Hebereke had a much more productive live in Japan, where the series got several sequels. The changed characters are a relic of the time when Sunsoft seemed uncertain of how to approach overseas markets. Blaster Mastered was (and is) revered, but didn’t sell as well as they expected, so they released a weird kind of sequel called Fester’s Quest, with Addams Family characters.
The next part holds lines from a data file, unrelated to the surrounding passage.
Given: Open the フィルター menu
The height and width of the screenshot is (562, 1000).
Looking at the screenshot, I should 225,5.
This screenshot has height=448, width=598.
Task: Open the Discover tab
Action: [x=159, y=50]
They localized a Game Boy version of Hudson’s Bomber King (renamed to “Robowarrior”in English) as a sequel to Blaster Master, called Blaster Master Boy, and sponsored another sequel, made by Software Creations, for the Genesis.

Back on the NES, the license for a Terminator 2 game fell through, so they rebranded it as Journey to Silius, and not being able to get the Superman license scuttled plans to release another game completely, despite a hasty renaming to “Sunman.” Was there ever another game publisher so cursed with licensing issues as Sunsoft?

Gamefinds: Pac-Man Superfast

Part of Youtube’s doomed-to-fail Playables series, so enjoy this before it gets heartlessly deleted by Google when they decide games on their video platform don’t make sense, isn’t worth it, or whenever Netflix gives up on games and they don’t feel they need to compete on that front anymore.

The game is basically Pac-Man, but with a Championship Edition-like speedup gimmick. As you eat dots, the game slowly increases the simulation rate. it never really gets up to CE’s white-hot speeds, but it does get pretty fast. You get a slight slowdown when you finish a board and lose a life. Since you start with five lives, earn an extra one every 5,000 points, and each of a rack’s three (instead of the arcade’s two) fruit are worth at least 1,000 points, and even more as you advance to later boards, you are unlikely to run out of lives. The game ends after 13 levels, so you have a decent chance of finishing this one!

My best score is right around 150,000 points, but I was only playing casually. See if you can do better!